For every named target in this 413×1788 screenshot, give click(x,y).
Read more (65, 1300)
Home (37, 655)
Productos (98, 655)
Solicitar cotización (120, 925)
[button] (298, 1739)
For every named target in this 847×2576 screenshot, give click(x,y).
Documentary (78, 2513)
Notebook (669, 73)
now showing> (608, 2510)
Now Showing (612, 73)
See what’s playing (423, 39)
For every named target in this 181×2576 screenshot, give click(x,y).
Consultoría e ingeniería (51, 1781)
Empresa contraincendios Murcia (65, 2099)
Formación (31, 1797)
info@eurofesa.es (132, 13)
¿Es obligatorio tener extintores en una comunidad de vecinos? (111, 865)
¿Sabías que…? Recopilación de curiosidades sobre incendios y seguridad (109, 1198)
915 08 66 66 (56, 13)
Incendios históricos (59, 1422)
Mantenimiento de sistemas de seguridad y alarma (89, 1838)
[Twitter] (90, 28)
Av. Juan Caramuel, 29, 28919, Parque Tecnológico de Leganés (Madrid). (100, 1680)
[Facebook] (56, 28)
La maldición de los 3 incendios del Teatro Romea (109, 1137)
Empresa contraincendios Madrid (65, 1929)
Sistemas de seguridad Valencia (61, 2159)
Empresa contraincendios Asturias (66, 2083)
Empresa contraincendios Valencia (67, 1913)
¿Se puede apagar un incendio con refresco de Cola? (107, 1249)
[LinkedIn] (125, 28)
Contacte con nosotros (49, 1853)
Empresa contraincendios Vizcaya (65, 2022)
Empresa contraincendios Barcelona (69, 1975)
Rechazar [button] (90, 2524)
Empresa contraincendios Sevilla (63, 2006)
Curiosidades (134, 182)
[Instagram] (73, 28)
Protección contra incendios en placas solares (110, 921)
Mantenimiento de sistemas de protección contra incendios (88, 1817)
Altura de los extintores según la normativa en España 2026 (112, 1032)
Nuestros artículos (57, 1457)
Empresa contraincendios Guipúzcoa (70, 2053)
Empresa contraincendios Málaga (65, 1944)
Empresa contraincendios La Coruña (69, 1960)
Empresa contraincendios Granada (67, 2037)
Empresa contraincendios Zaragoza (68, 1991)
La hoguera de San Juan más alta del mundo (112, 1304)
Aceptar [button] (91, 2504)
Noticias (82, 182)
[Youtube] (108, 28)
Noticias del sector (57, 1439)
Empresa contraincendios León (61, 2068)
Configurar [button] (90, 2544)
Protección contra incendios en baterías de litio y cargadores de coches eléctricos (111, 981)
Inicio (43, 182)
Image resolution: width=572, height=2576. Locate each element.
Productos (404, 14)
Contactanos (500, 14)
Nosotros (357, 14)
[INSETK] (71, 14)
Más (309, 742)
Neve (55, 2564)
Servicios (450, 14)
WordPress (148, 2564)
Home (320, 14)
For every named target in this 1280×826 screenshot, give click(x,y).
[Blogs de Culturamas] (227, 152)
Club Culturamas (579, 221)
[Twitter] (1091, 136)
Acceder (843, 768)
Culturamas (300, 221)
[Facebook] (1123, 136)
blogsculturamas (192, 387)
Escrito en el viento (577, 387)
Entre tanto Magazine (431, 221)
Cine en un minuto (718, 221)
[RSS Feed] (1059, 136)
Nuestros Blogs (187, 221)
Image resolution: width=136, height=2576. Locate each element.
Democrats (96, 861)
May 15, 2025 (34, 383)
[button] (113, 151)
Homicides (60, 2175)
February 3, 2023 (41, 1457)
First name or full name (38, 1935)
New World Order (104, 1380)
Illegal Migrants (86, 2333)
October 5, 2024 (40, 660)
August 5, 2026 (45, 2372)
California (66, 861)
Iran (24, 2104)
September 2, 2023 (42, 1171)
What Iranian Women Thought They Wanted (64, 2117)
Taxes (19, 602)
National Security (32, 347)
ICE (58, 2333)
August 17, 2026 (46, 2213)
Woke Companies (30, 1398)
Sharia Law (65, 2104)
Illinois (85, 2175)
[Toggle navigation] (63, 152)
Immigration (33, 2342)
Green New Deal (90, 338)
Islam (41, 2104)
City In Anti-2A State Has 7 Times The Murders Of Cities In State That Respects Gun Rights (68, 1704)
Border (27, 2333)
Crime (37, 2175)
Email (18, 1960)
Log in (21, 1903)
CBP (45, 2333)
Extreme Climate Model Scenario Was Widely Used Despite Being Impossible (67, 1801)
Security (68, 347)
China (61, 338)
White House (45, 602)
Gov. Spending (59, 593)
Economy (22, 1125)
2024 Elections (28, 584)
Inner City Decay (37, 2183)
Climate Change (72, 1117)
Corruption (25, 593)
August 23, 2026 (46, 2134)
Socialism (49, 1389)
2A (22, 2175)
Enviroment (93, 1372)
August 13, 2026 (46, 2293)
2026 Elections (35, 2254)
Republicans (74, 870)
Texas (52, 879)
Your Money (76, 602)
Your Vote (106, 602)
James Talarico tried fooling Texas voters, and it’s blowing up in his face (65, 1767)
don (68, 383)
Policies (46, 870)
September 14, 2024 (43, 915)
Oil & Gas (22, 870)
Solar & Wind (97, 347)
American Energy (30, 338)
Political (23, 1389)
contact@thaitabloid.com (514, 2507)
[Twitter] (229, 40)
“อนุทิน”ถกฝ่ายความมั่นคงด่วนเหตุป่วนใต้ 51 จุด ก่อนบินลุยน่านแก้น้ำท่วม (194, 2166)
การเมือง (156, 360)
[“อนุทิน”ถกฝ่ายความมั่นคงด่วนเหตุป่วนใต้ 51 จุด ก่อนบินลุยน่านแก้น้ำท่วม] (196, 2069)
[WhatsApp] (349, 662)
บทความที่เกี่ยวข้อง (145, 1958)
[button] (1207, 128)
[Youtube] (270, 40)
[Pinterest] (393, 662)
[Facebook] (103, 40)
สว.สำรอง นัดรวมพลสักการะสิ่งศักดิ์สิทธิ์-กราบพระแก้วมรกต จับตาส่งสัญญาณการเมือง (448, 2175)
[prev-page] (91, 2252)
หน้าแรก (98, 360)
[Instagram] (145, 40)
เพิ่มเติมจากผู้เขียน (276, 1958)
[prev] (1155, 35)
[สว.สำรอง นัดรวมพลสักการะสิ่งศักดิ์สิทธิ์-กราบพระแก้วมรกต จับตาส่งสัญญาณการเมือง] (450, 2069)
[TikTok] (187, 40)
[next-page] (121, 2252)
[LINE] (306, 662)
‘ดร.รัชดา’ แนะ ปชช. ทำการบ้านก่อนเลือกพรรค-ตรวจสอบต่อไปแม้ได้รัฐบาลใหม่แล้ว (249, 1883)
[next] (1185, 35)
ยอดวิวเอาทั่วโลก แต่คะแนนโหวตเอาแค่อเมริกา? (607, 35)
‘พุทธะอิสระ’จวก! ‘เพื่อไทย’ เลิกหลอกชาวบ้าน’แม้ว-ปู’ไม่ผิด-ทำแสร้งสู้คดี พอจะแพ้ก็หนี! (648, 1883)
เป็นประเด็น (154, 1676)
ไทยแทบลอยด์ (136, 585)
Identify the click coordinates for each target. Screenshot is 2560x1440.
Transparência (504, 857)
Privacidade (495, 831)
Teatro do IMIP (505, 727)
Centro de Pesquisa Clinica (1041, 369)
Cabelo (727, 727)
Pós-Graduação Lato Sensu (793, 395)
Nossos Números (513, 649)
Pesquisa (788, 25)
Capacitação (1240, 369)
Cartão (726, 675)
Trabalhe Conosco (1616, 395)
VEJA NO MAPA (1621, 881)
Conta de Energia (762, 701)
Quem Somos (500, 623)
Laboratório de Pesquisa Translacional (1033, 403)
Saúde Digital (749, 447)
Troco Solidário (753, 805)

──────────────────────────────

Exact retyping is required: the line with "Pós-Graduação Lato Sensu (793, 395)" through the end of the data, both ends included, and no other line.

*Output:*
Pós-Graduação Lato Sensu (793, 395)
Nossos Números (513, 649)
Pesquisa (788, 25)
Capacitação (1240, 369)
Cartão (726, 675)
Trabalhe Conosco (1616, 395)
VEJA NO MAPA (1621, 881)
Conta de Energia (762, 701)
Quem Somos (500, 623)
Laboratório de Pesquisa Translacional (1033, 403)
Saúde Digital (749, 447)
Troco Solidário (753, 805)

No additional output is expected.